Another underground development is a series of troop bunkers near the DMZ. A North Korean defector disclosed that, starting in 2004, North Korea began building bunkers capable of concealing between 1,500 and two thousand fully armed combat troops near the border. At least eight hundred bunkers were built, not including decoys, meant to conceal units such as light-infantry brigades and keep them rested until the start of an invasion.

Other underground facilities are believed to have been constructed to shelter the North’s leadership. According to a South Korean military journal, the United States believes there are between six thousand and eight thousand such shelters scattered across the country. This information was reportedly gathered from defectors in order to hunt down regime members in the event of war or government collapse.

North Korea is believed to have hundreds of artillery-concealing caves just north of the DMZ. Known as Hardened Artillery Sites, or HARTS, these are usually tunneled into the sides of mountains. An artillery piece, such as a 170-millimeter Koksan gun or 240-millimeter multiple-launch rocket system, can fire from the mouth of the cave and then withdraw into the safety of the mountain to reload. These sites are used to provide artillery support for an invasion of South Korea or direct fire against Seoul itself. As of 1986, and estimated two hundred to five hundred HARTS were thought to exist.

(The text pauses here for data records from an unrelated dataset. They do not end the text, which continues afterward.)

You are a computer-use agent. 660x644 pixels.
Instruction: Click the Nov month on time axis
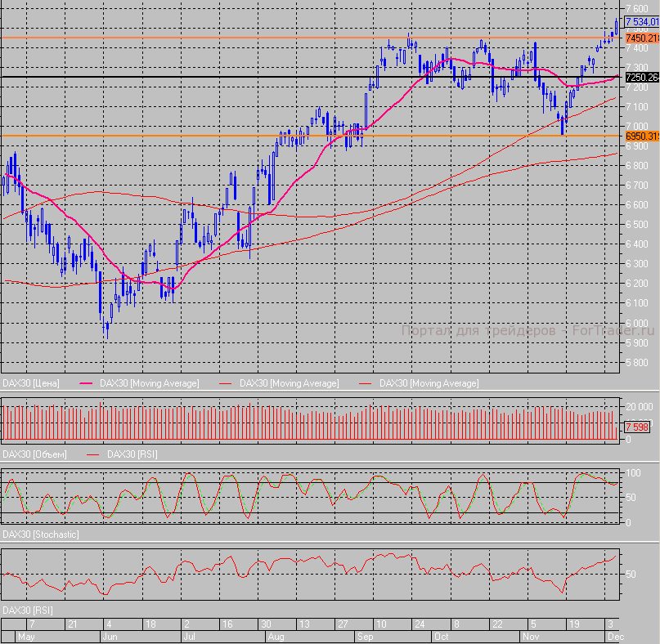tap(532, 636)
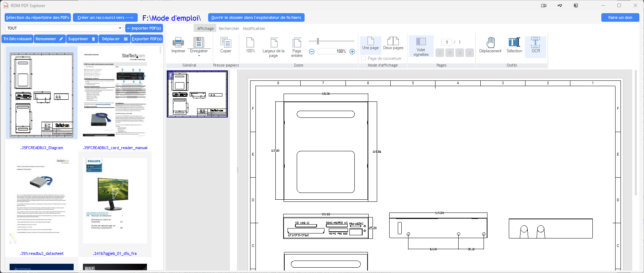644x273 pixels.
Task: Pick the Sélection text tool
Action: click(x=514, y=43)
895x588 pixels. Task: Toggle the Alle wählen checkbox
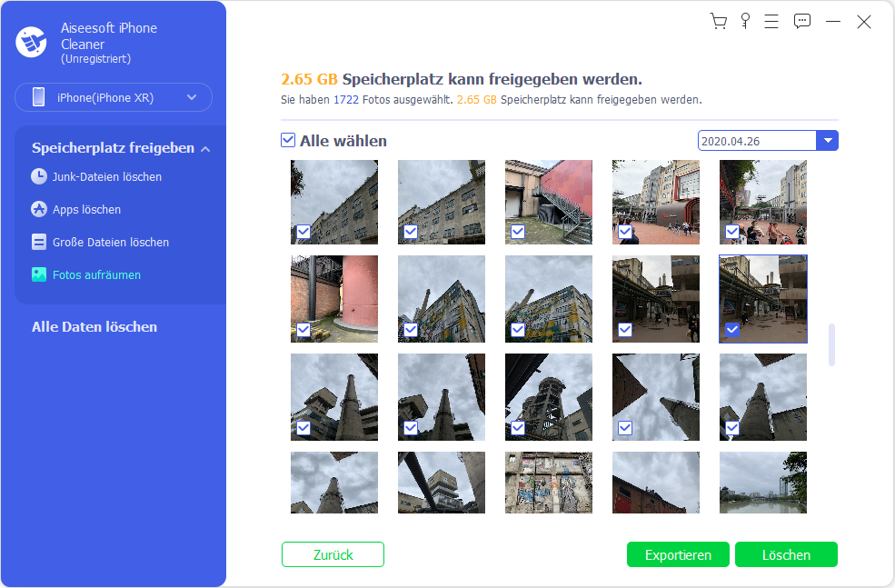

According to a report by the Nautilus Institute, North Korea is also thought to have “radar sites in elevator shafts that can be raised up like a submarine periscope; submarine and missile patrol boat bases in tunnels hewn in rock; tunnels a kilometer or more in length for storing vehicles and supplies, or to hide the population of a nearby city.”

How would the United States and South Korea deal with these underground facilities in wartime? First, it would have to locate the facilities. These facilities are hard to spot via satellite, and gleaning information from defectors is perhaps the best way to learn about them in peacetime. Once war commences, signal intelligence will pick up radio transmissions from previously unknown underground locations, enemy troops will from concealed positions or tunnel entrances, and artillery counter-battery radars will fix the positions of HARTS. It is likely that, despite advance preparations, many of these positions will be a surprise to Washington and Seoul.

Once located, there are three ways of dealing with the sites. The first and safest way to deal with them is to bomb them from above. This presents the least risk to allied forces, but it will also prove difficult to determine whether air or artillery strikes have had good effect. The use of bombs or artillery shells may cause cave-ins that prevent allied forces from entering an underground complex and exploiting any intelligence found inside.

Another option is to simply station troops outside tunnels and shoot anyone who ventures outside. While also a safer option, an underground complex will always have multiple exits—the tunnels Kim Il-sung ordered his divisions to dig were to each have four or five exit points. The most thorough way to deal with the tunnels would be to enter them. This would be by far the most effective way to deal with regime holdouts, but also the most dangerous.

Pyongyang’s eventual defeat in any wartime scenario is a given, but its underground headquarters, fortifications and troop depots have the potential to not only enhance the Korean People’s Army’s ability to mount a surprise attack, but also to prolong the war, confounding the high-tech armed forces of its adversaries. Such underground shelters, wherever they are, will likely be the site of the endgame phase of the war, as the regime is driven underground by rapidly advancing allied forces. Only then will we discover the true extent of North Korea’s extensive underground empire.